Problem:
Give only the number of lines in the records that include "Teslimat".

Supplied information:

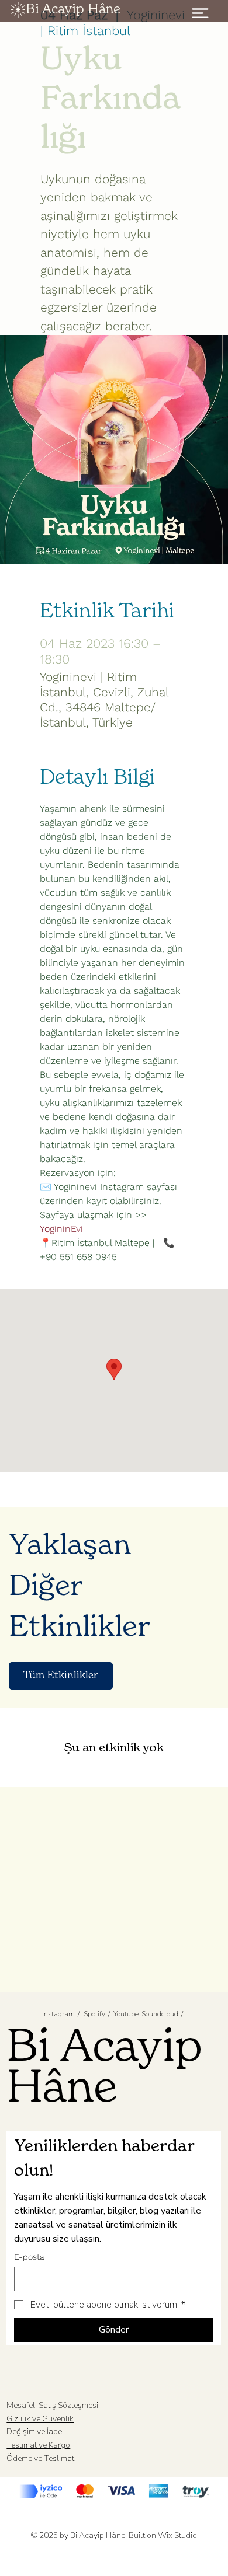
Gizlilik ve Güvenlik (40, 2418)
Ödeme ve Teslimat (40, 2458)
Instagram (58, 2014)
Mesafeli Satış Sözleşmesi (52, 2405)
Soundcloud (159, 2014)
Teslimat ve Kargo (38, 2445)
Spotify (94, 2014)
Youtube (126, 2014)
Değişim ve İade (34, 2431)
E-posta (29, 2256)
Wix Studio (177, 2535)
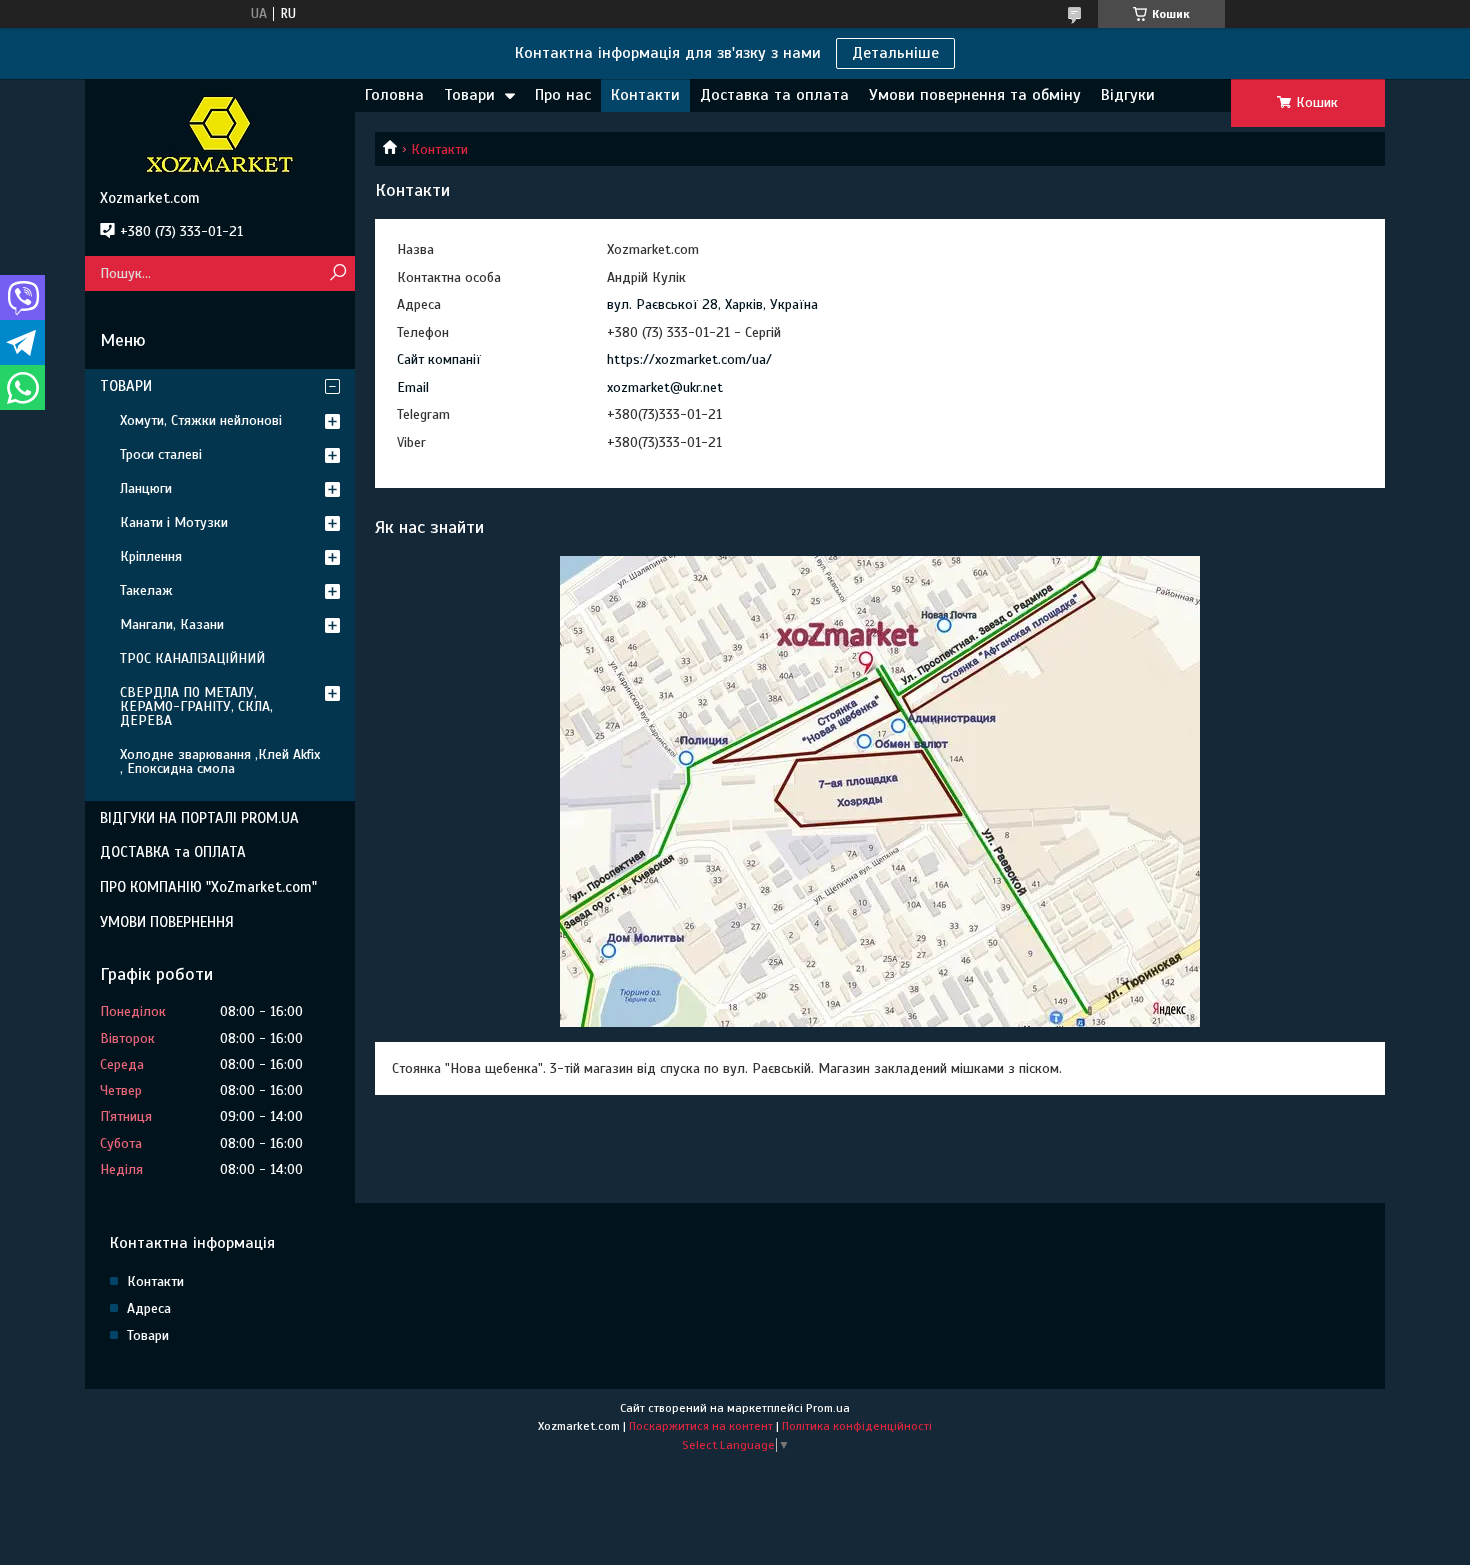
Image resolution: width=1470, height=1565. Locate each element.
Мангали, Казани (172, 624)
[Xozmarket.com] (220, 134)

Result for this task:
2